La Muse est apparue

Dreammy/ Marzo 23, 2017/ French, Personal

Muse

Hélas. J’ai eu une semaine à oublier. J’ai mal dormi trois jours sur cinq, j’ai reçu de mauvaises nouvelles professionnelles et je n’ai pas perdu de poids malgré ma diète stricte. Je me suis senti vieillir chaque jour. Je me suis sentie tellement seule, inquiète, défectueuse. Tellement découragée.

Cependant, La Muse est apparue.

Je le nomme « La Muse », car c’est à lui que j’écris maintenant, dans mes trois langues, tu sais. Je suis certaine qu’il ne me lit pas, très occupé à ses affaires, très concentré sur lui même. Mais telles choses me contentent, car il découvrira tous ces textes trop tard, si j’ai de la bonne chance.
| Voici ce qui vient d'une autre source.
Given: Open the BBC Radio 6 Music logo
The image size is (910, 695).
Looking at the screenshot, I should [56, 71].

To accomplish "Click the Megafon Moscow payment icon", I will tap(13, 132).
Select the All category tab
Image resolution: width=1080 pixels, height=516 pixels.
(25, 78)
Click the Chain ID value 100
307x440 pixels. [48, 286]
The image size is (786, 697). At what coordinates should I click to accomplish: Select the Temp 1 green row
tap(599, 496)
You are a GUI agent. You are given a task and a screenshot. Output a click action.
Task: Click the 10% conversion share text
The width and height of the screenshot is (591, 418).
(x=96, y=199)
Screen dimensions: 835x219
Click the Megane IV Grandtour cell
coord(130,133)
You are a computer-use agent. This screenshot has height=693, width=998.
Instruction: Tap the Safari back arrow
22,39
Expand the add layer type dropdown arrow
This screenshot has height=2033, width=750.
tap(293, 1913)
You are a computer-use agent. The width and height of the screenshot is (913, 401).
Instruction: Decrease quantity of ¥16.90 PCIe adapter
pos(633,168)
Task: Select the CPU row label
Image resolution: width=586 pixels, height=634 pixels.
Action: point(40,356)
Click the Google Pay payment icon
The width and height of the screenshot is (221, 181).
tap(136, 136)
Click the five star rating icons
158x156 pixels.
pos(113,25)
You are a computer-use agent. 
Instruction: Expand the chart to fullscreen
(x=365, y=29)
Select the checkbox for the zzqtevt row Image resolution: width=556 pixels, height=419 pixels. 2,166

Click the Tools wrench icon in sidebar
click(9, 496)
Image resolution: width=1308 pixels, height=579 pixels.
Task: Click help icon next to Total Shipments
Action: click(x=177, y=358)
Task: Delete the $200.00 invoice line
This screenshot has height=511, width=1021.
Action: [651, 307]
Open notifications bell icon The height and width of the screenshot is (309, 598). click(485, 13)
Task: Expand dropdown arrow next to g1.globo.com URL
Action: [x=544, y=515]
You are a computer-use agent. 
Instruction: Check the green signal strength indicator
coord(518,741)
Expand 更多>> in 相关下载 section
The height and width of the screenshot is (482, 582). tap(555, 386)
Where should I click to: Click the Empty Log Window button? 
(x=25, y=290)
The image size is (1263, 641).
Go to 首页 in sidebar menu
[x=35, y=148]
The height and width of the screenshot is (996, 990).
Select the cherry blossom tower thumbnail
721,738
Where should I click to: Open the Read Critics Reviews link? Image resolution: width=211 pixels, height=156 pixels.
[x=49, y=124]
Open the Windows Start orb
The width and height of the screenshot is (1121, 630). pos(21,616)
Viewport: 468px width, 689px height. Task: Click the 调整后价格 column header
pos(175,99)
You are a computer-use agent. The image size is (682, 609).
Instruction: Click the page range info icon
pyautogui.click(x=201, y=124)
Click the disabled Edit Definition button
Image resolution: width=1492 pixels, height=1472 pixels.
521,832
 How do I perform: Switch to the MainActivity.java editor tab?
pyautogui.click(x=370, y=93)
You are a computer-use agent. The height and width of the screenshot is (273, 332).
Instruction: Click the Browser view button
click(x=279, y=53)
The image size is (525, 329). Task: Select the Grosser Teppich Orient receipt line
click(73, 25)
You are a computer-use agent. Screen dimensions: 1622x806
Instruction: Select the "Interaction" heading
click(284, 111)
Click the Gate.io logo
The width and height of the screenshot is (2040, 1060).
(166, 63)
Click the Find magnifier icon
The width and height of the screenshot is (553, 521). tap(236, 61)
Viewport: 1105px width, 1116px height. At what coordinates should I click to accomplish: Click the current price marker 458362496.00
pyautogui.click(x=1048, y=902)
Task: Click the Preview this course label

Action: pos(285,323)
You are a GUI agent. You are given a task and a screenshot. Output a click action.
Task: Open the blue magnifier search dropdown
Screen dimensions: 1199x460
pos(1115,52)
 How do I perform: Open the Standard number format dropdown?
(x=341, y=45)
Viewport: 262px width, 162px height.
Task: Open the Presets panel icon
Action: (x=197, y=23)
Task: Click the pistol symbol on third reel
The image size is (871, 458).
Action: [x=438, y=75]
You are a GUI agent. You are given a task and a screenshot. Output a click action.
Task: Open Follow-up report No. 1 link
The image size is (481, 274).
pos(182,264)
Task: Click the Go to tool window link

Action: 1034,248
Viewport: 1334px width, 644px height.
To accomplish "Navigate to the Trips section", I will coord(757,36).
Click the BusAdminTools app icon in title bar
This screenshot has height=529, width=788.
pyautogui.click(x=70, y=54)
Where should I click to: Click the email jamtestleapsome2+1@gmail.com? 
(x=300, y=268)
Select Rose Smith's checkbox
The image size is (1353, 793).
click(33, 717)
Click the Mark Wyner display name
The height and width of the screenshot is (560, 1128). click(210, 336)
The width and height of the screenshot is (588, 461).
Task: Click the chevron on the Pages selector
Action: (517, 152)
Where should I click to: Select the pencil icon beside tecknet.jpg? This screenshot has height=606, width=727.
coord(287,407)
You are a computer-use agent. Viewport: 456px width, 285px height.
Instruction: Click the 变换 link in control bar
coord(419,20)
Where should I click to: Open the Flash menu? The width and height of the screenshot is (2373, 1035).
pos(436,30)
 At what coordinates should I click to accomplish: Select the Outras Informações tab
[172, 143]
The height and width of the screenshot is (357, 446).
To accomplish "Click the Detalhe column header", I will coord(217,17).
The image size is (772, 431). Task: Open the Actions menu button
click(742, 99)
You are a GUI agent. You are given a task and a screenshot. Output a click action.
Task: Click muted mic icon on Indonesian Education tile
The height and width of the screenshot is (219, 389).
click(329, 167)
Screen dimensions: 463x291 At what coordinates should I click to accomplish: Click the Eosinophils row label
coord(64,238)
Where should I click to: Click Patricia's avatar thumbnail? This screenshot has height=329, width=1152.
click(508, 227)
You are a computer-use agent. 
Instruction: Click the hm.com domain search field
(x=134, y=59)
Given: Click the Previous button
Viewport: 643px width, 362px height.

Donc, j’écrirai plusieurs chroniques qu’il ne connaîtra jamais, et dont bien sûr que vous profiterez à lire. Je sais que vous n’aurez aucune façon de l’en aviser, que ce casse-tête est fait pour me cacher et lui cacher que je l’observe toujours, comme une vraie “stalker” et que ça me plaît beaucoup. Je vais lui faire croire qu’il ne m’intéresse plus, que je suis dans ma bulle. Mais je le regarde, avec le coeur au bout des doigts , lorsqu’il se consacre à la chasse d’autres femmes plus disponibles (plus jeunes et intéressantes) que moi.

Ma Muse.

Ben oui, je vais lui écrire. Je lui raconterai toute ma vie, tout ce parcours qui m’a conduit jusqu’à ce moment parfait où j’admets que je suis la pire amoureuse du système solaire et que je n’ai que mes textes pour m’exprimer. Ces sont les uniques espaces de (i) réalité dans lesquels j’habite. Avec lui. Avec mes paroles qui fleurissent, comme d’habitude, pendant tout le temps que j’entends leurs conversations qui ne sont pas pour moi. Je ferai tout ça au lieu de devenir folle pour lui, au lieu de perdre ma cohérence, mon sang-froid, quand je le parle. Au lieu de tout lui dire, tout ce que je veux lui déclarer, fiévreuse. Au lieu de lui dire en face ce qu’il ne pourrait jamais croire…

En échange de tout ça, le silence, les banalités, l’indifférence. Je suis devenue une comédienne compétente, et maintenant (et pourtant), j’ai une muse… et je le remercie de son existence.